If we started off with our first egg going up by floors ten at a time? We can start dropping our egg from floor 10; if it dont break, we try floor 20, then floor 30 … we carry on until the egg breaks and then we back off nine floors and step through these floors one at a time until we find a solution.
Worst case with this strategy? If we dropped eggs on every 10th floor all the way up, and our first egg broke on floor 100. This has taken us ten drops so far. Now we know the solution must lay somewhere between floor 91 and floor 99 and we have to go through these in ones, starting at floor 91. The worst case would be if the solution was on floor 99, and this would take us nine more drops to determine. The worst case therefore, if we go by tens, is 19 drops.
Problems where the answer lies lower down the building are taking less drops than when the answer lies higher up.
The way to reduce the worst case is to try to make all cases take the same number of drops.
If the answer lies somewhere in a floor low down, then we have extra space when we need to step by singles, but, as we get higher up the building, we’ve already used chances to get there, so there we have less drops left when we have to switch to going floor by floor.
Lets say we drop our first egg from floor n, if it breaks, we can step through the previous (n-1) floors one-by-one.
If it doesn’t break, rather than jumping up another n floors, instead we should step up just (n-1) floors (because we have one less drop available if we have to switch to floor by floor), so the next floor we should try is floor n + (n-1)

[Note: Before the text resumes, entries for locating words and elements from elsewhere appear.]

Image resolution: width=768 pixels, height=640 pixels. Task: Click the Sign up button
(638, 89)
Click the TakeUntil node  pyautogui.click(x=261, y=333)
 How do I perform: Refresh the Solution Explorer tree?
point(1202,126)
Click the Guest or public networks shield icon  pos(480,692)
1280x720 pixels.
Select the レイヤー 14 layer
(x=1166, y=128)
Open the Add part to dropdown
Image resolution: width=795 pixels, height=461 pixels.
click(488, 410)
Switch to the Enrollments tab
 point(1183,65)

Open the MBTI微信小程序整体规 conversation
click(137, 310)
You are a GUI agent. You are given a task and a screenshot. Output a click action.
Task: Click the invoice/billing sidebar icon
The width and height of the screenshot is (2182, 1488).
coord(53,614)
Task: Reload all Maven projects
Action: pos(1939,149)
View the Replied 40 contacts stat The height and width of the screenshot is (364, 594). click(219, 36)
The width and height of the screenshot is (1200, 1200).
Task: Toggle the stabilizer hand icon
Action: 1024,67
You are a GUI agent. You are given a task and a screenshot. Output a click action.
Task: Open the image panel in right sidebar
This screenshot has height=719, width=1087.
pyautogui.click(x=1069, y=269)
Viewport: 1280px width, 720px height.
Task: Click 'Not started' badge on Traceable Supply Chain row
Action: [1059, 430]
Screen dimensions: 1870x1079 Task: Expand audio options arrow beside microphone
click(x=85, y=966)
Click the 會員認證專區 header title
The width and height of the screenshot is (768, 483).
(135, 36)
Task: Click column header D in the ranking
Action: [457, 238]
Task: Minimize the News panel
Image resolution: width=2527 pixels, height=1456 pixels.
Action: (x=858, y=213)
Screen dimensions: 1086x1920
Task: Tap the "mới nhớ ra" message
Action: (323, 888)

Similarly, if this drop does not break, we next need to jump up to floor n + (n-1) + (n-2), then floor n + (n-1) + (n-2) + (n-3) …
We keep reducing the step by one each time we jump up, until that step-up is just one floor, and get the following equation for a 100 floor building:
n + (n-1) + (n-2) + (n-3) + (n-4) + … + 1 >= 100
This summation is the formula for triangular numbers and can be simplified to:
n*(n+1)/2>= 100
This is a quadratic equation, with the positive root of 13.651. That is our absolute minimum number of egg drops --- Rounded up to 14.
Our first drop should be from floor 14, if egg survives we step up 13 floors to floor 27, then up 12 floors to 39.....
So the egg drops will be on floor 14 27 39 50 60 69 77 84 90 95 99 100.
The optimal strategy is to work our way through the floors outlined above until the first egg breaks, then back up to one floor higher than the previously tried floor and then proceed floor by floor until we find the exact solution.